BOOL success = CreateProcess(
applicationAddress, // absolute path to the application
TEXT("-i"), // command line
NULL, // process security attributes
NULL, // primary thread security attributes
TRUE, // handles are inherited
CREATE_NEW_CONSOLE, // creation flags
NULL, // use parent's environment
NULL, // use parent's current directory
&siStartInfo, // STARTUPINFO pointer
&piProcInfo); // receives PROCESS_INFORMATION
if (!success)
{
int lastError = GetLastError();
}
return piProcInfo.dwProcessId;
}
If I use the PID associated with the process I've created, I never catch any events.
The reason for that propably is that a console process does not own the console window. The console window is associated with conhost.exe (csrss.exe in versions of Windows prior to Win 7). So the messages related to the console window will be processed by conhost.exe, not the process you created.

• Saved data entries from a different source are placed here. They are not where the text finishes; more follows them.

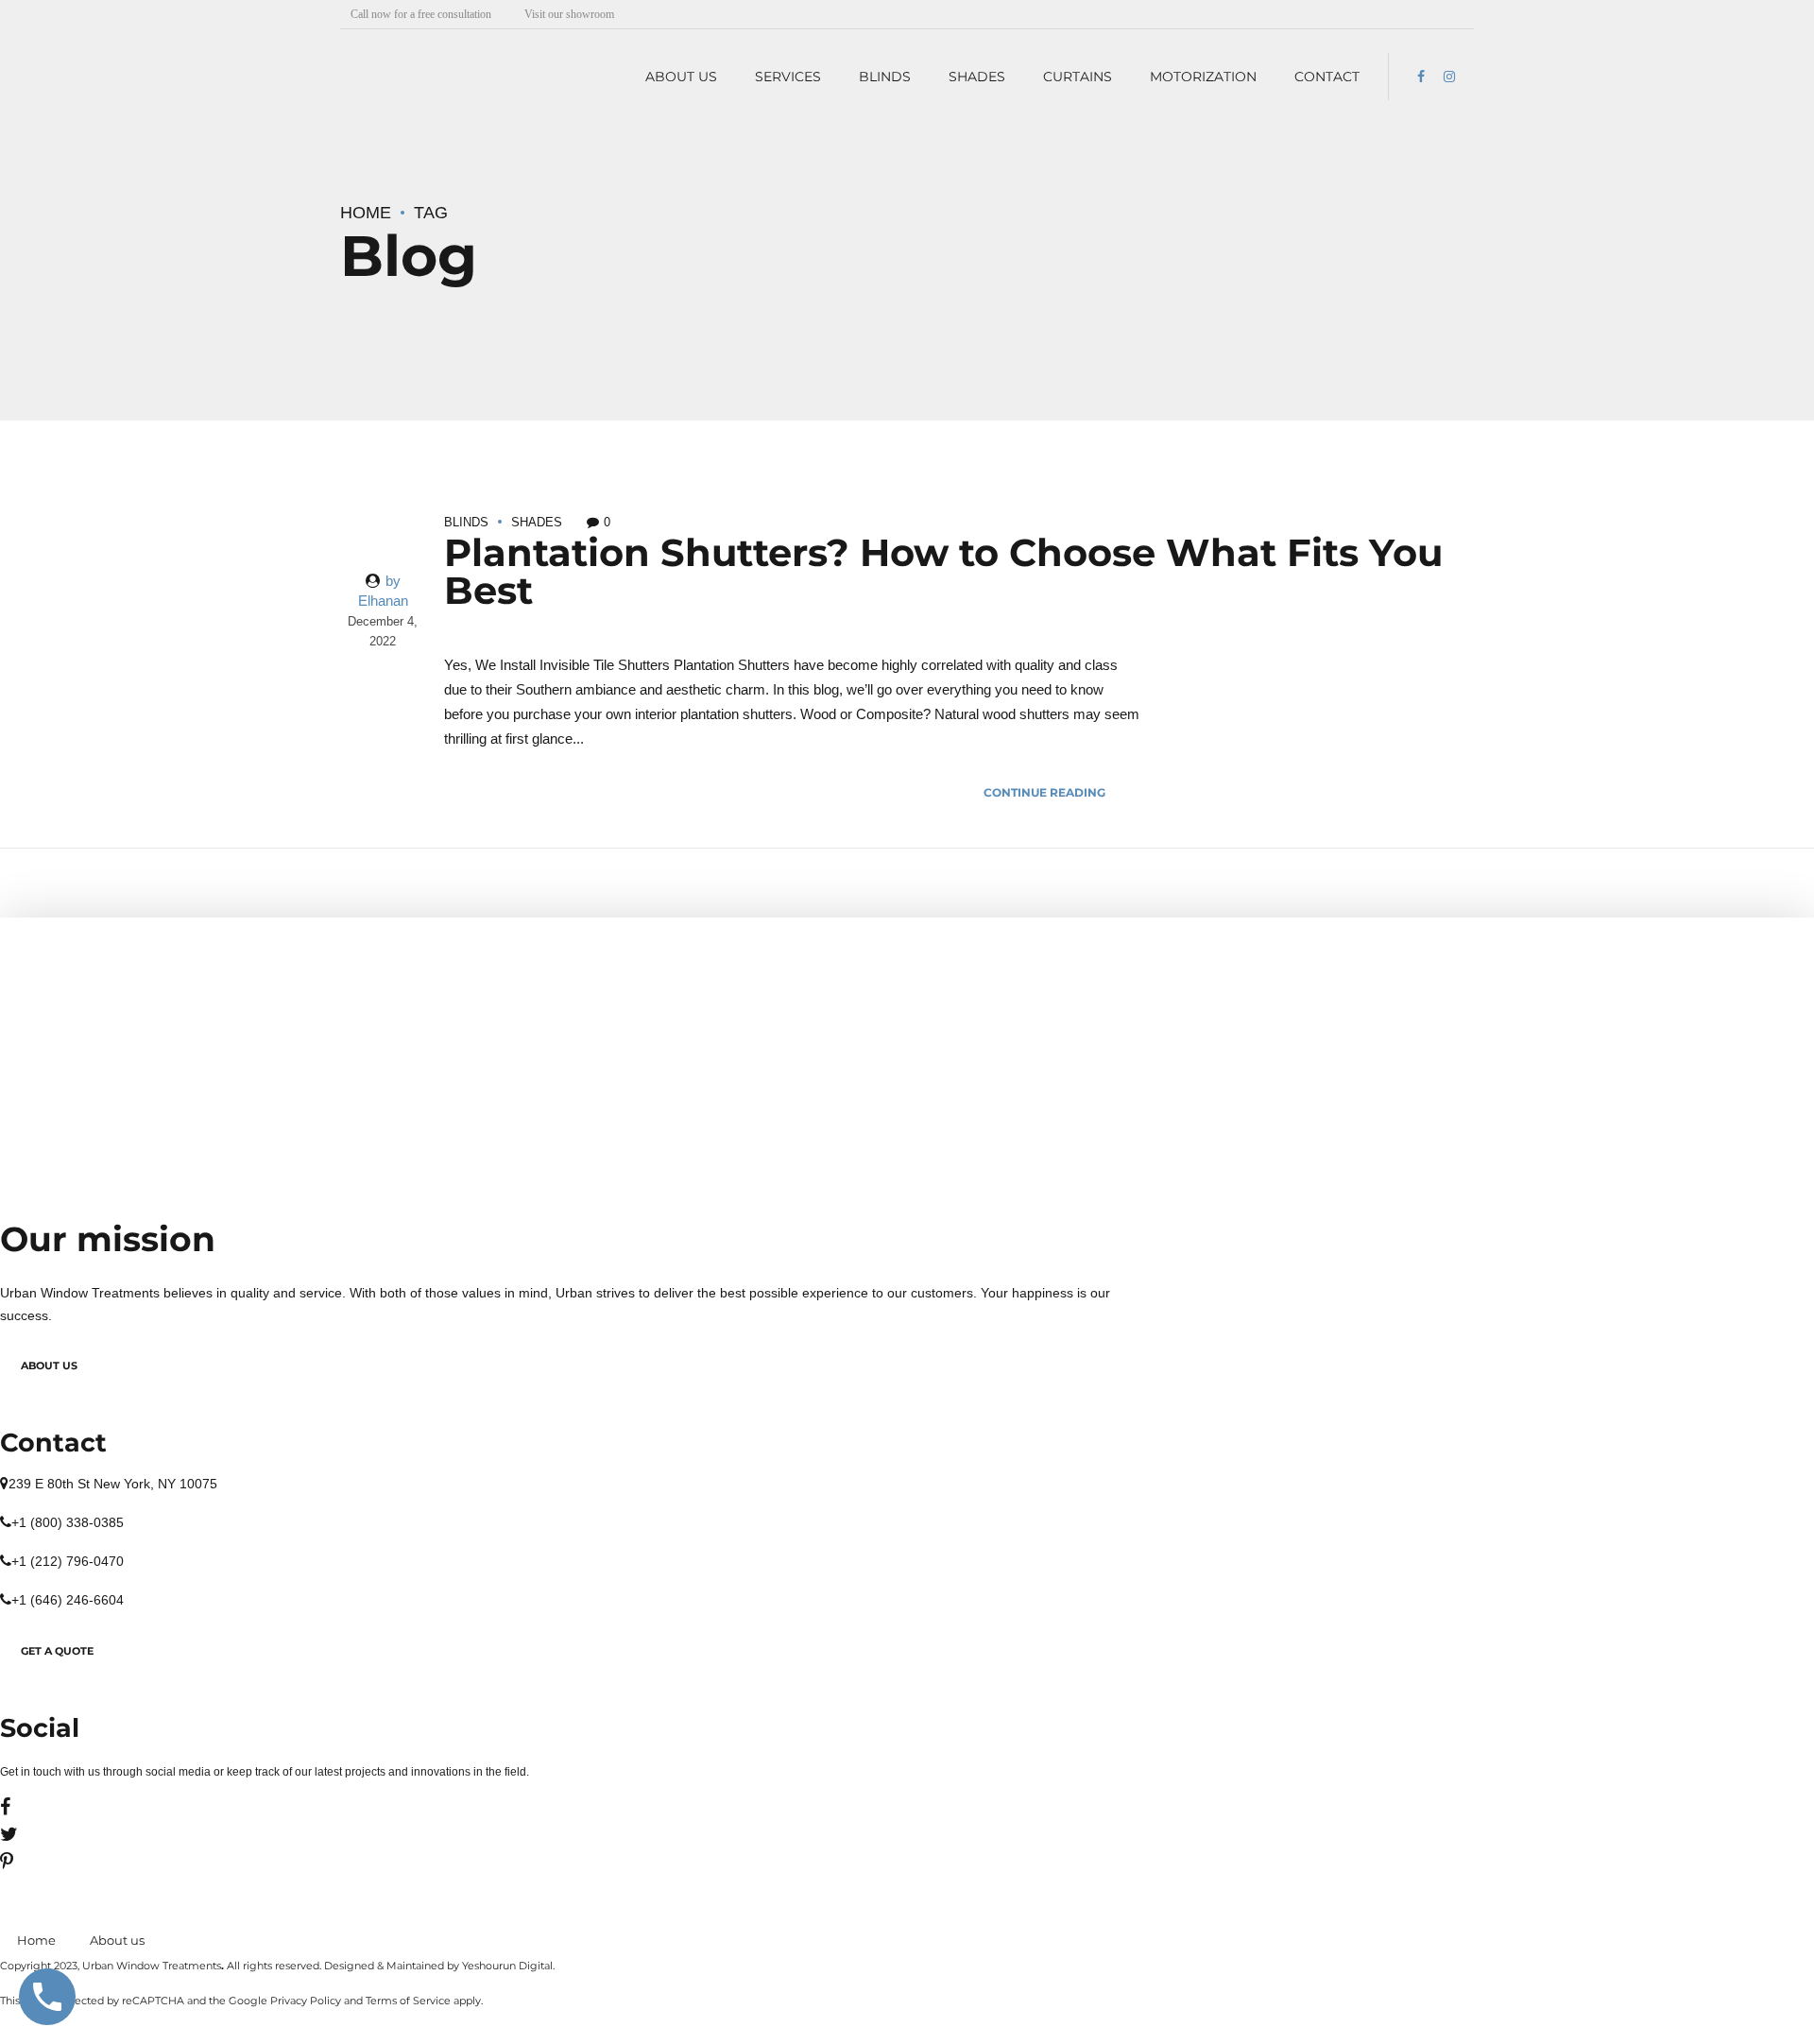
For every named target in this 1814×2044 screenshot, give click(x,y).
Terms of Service (408, 2001)
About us (681, 76)
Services (788, 76)
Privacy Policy (305, 2001)
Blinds (885, 76)
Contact (1327, 76)
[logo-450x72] (212, 981)
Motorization (1203, 76)
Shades (977, 76)
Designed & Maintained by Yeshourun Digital (438, 1966)
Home (365, 212)
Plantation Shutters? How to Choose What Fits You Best (943, 571)
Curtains (1077, 76)
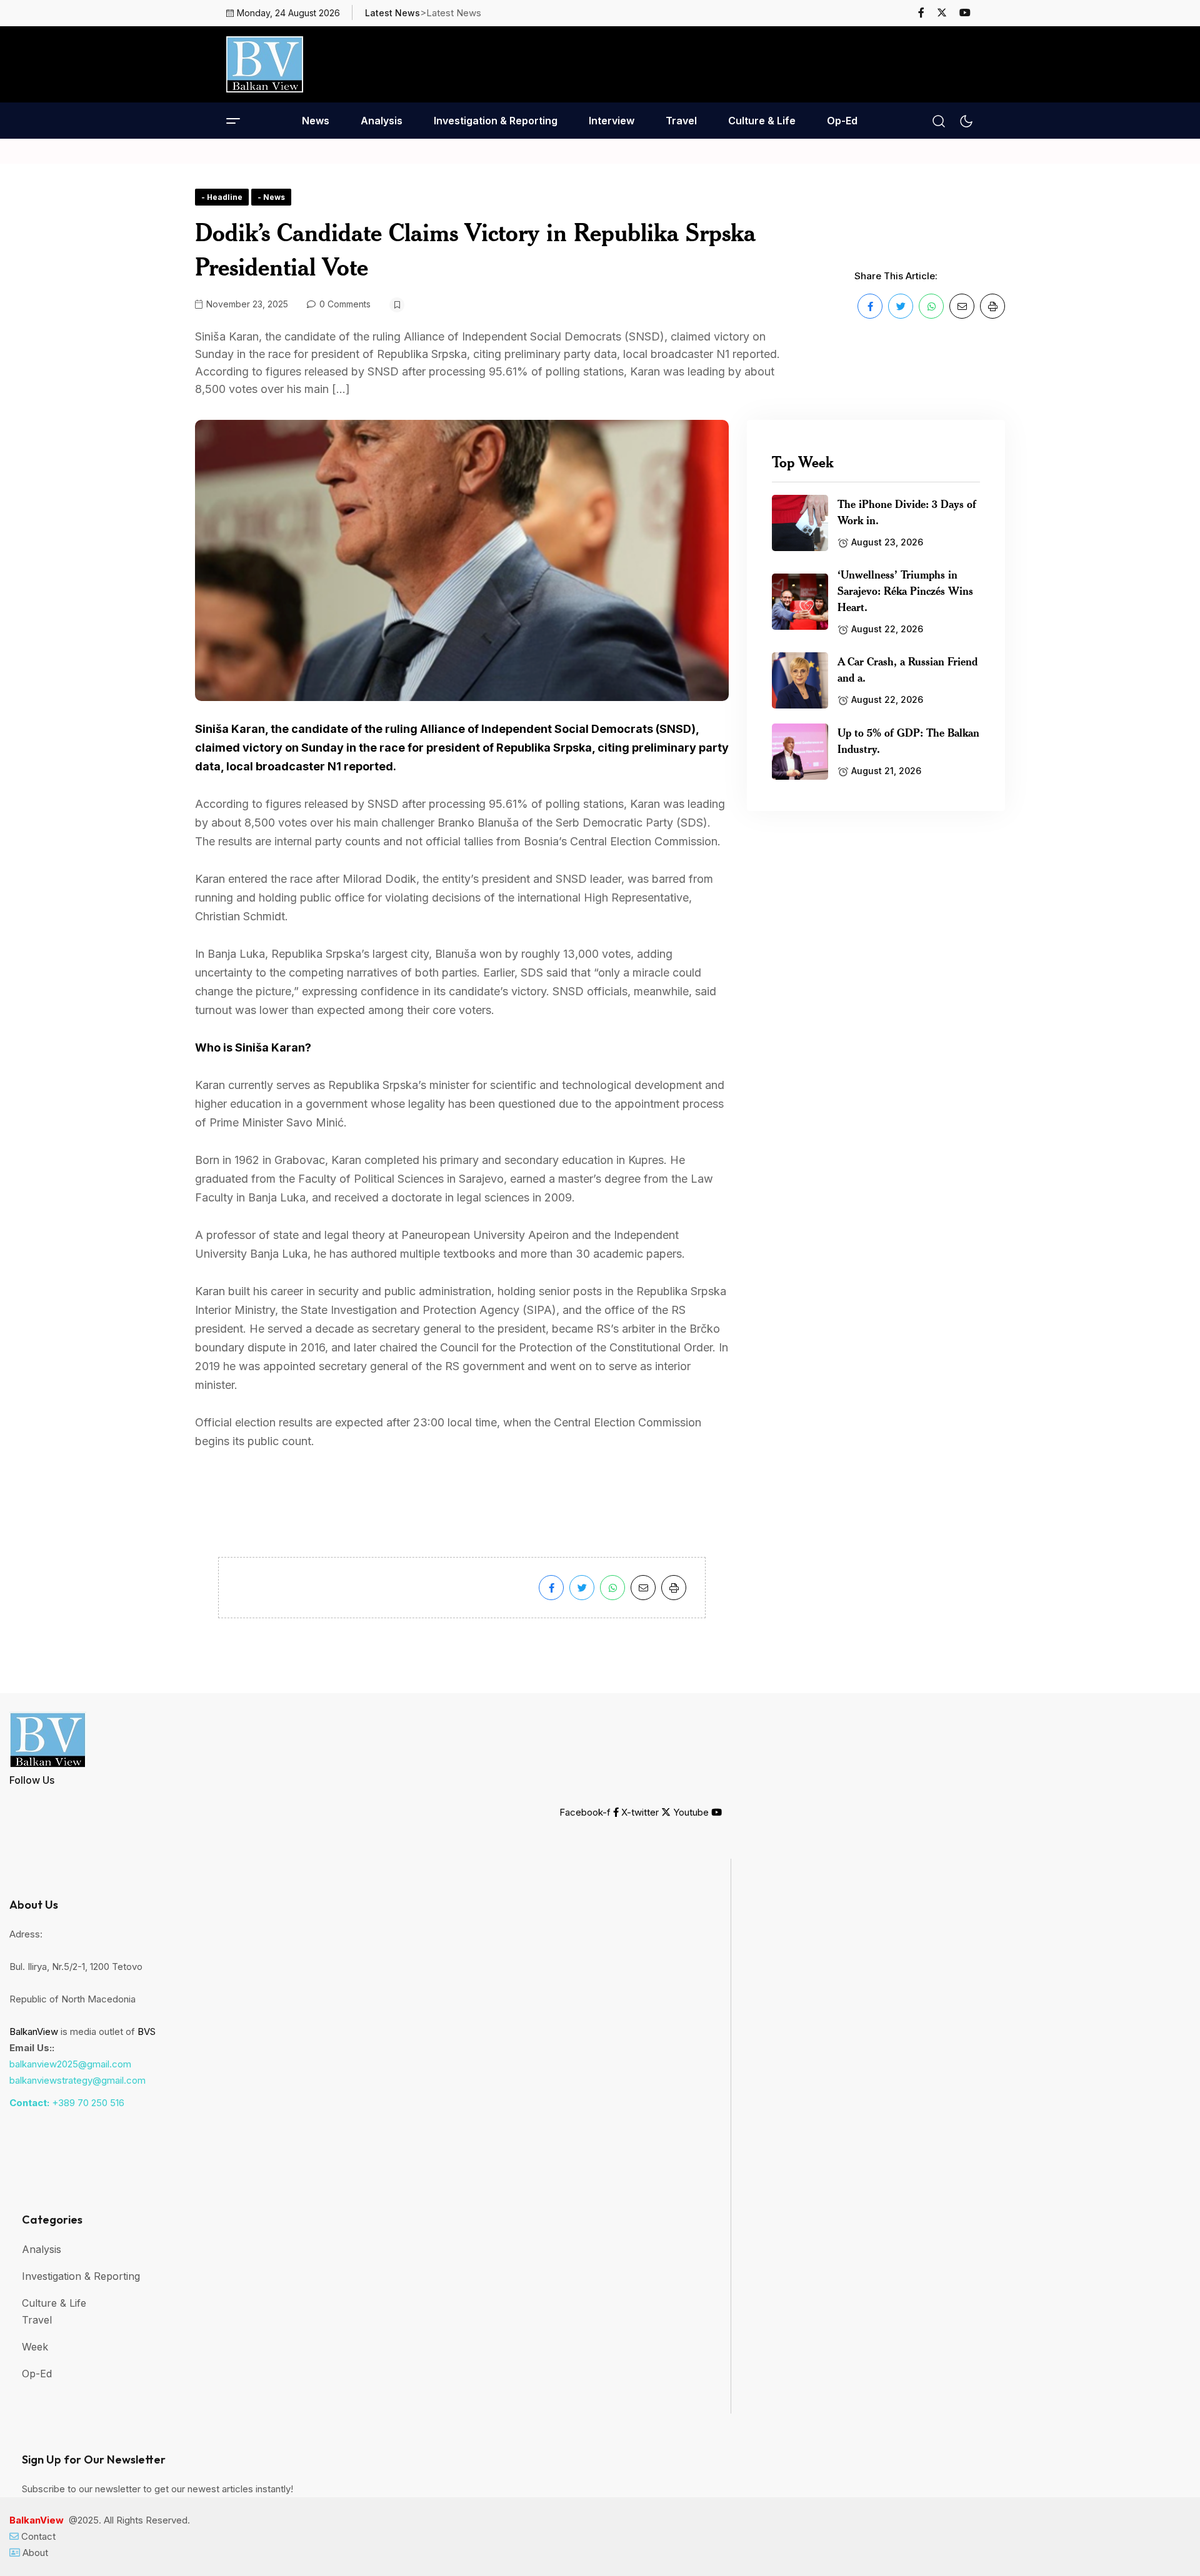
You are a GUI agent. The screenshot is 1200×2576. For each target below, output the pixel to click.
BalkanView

If I set pid/thread to 0/0 (all processes/threads) then I get plenty of results.
Try to set the PID to that of the conhost.exe process associated with the console application you launched. You should now receive the events only from the console window.
I don't think there is a direct API to find the associated conhost.exe process but you could try to enumerate all child processes of the new process until you have found "conhost.exe". You propably have to do this in a loop as conhost.exe won't be there immediately after CreateProcess() returned.